- **The problem**: Check every line below for the word "Open" and give only the number of lines where it appears.

━━━━━ Data to process ━━━━━

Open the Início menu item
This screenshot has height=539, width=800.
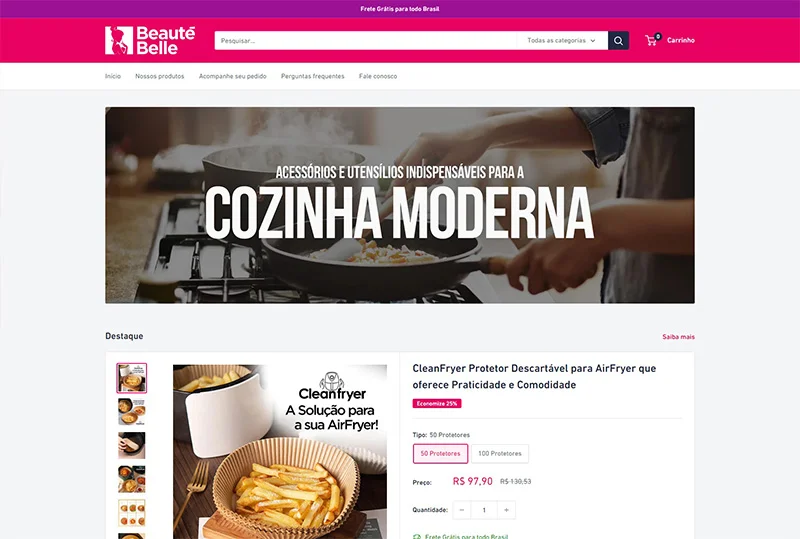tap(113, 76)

━━━━━
━━━━━ Data to process ━━━━━

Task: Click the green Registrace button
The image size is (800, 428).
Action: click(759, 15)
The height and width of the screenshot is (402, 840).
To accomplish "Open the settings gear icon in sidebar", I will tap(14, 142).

━━━━━

- **Response to this task**: 2